Saturday, January 30, 2021

Paula Mendoza, Play For Time

 

Someone No One Everyone Anyone

and I put all this blood in, but things just get sticky
No one’s a mess anyone

wants to pick up after, so I marched my ass down
to the shack that flashed

LIVE MODELS in red and asked if they needed
someone good with light.

Everyone was bronzed
and someone was covered in glitter.

“Here,” I said, “hold
that glow

lower” and motioned to someone
who shone a weird green

light so high
the shadows made everyone’s eyes onstage look

like pulsing suckholes.
Limbs in that angle

seem tentacled with darknesses.
I tsked, “That’s no way to shine a body.”

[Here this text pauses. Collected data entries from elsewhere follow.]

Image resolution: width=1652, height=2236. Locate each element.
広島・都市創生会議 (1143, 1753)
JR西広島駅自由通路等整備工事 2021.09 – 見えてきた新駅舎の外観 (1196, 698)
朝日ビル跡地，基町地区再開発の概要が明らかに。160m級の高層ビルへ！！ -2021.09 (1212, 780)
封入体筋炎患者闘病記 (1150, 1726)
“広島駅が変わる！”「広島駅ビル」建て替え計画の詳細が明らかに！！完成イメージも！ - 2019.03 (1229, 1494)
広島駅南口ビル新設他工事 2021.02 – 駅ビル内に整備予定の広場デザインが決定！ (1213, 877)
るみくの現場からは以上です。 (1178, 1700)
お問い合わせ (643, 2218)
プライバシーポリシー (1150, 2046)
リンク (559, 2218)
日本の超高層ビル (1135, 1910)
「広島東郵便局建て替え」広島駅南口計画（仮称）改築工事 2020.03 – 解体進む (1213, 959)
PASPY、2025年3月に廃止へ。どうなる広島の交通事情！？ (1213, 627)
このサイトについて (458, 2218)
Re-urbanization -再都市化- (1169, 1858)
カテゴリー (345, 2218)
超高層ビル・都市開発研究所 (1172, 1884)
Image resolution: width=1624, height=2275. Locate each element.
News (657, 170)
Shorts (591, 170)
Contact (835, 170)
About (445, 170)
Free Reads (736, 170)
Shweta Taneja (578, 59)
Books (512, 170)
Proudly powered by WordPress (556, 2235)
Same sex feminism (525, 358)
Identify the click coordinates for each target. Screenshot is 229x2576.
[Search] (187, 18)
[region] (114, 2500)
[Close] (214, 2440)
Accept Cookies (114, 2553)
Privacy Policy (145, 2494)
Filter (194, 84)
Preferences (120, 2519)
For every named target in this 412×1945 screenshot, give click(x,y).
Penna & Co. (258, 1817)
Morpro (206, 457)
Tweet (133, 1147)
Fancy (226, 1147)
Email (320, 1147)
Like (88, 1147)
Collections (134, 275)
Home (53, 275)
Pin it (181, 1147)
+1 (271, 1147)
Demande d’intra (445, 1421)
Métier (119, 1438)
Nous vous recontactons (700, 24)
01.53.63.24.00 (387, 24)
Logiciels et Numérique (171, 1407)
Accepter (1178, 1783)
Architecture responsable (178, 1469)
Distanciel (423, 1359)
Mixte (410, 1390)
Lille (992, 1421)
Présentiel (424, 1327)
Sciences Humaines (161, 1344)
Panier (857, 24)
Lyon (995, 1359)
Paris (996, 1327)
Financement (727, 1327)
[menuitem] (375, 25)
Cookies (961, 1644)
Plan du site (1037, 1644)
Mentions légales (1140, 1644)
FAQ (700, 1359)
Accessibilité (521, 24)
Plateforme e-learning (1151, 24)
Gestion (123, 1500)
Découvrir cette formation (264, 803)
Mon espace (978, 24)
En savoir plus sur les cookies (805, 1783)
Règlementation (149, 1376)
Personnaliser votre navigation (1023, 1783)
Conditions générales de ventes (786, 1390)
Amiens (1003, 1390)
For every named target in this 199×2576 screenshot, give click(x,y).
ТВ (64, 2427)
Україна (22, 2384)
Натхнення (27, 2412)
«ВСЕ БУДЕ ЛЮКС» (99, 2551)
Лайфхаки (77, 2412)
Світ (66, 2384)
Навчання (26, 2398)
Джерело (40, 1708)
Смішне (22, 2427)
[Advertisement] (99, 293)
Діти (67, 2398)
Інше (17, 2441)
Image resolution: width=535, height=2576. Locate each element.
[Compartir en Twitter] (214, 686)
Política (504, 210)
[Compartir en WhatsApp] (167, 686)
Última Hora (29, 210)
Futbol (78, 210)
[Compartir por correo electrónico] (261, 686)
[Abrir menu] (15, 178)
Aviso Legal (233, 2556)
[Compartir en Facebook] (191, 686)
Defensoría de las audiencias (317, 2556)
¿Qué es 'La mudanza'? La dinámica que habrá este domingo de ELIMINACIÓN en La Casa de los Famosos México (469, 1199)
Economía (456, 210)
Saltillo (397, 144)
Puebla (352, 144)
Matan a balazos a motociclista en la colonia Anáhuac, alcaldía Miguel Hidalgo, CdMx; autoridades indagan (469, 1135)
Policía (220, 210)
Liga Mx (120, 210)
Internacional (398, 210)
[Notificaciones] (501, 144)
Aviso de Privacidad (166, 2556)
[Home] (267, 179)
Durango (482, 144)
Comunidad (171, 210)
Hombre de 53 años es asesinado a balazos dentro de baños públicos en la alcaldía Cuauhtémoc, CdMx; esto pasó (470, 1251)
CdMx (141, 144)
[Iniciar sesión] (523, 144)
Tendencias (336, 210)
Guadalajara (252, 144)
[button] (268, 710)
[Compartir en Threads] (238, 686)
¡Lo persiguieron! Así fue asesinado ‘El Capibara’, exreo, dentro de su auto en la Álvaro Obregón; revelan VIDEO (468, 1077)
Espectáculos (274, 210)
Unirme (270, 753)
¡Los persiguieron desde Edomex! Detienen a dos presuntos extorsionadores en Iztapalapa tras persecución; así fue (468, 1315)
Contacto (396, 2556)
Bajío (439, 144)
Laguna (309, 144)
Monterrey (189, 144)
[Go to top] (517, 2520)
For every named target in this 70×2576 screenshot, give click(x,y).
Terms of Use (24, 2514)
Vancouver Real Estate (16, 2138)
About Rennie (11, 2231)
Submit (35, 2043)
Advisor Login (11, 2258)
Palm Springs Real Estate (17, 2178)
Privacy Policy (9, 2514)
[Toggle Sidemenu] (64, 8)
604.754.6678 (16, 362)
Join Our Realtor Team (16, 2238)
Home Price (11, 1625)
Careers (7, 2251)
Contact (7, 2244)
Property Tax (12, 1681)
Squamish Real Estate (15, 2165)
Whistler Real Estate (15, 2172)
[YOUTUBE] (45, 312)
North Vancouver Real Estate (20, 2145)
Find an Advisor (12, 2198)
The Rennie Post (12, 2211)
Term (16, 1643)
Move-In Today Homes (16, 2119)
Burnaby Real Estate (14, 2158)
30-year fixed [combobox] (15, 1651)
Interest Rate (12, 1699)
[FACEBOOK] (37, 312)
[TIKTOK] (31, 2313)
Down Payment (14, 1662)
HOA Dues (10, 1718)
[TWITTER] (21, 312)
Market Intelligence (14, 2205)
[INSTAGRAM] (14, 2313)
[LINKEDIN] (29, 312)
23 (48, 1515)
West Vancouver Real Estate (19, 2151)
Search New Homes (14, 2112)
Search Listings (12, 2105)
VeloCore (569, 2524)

Selected by Vijay Seshadri as the winner of the 2019 Gaudy Boy Poetry Book Prize is Salt Lake City, Utah-based poet Paula Mendoza’s full-length debut, Play For Time (New York NY: Gaudy Boy, LLC, 2020). According to the notes at the back of the collection, the Gaudy Boy Book Prize “brings literary works by authors of Asian heritage to the attention of an American audience. Established in 2018 as the imprint of the New York City-based literary nonprofit Singapore Unbound, we publish poetry, fiction, and literary non-fiction.” Previous winners of the Gaudy Boy Poetry Book Prize include Autobiography of Horse by Jennifer Sang Eun Park and The Experiments of the Tropics by Lawrence Lacambra Ypil, with winners of the Gaudy Boy Fiction Prize including The Foley Artist by Ricco Villanueva Siasoco, and Malay Sketches, by Alfian Sa’at.

The short poems that make up Play for Time reveal themselves slowly across a broad lyric, organized together as a loose-suite of poems of exploration, and beginning. “My theory stiffens your discipline. / Slavishly,” Mendoza writes, as part of “Dehelixing Adora: A Colonial Kantá,” “this thought pulverizes love // into something I can breathe. / I can’t breathe.” Mendoza’s poems are full of teeth, of body; animalistic fierceness and the sea, the shore; the flood waters up against the land. Her poems are lyrically narrative and very physical, writing on the purge, colonialism and reclamation. “Because these daughters of mine,” she writes, to end the poem “Lucy, Again,” “risen from the dead white / myth, expect dinner on the table. And meat is meat is meat.”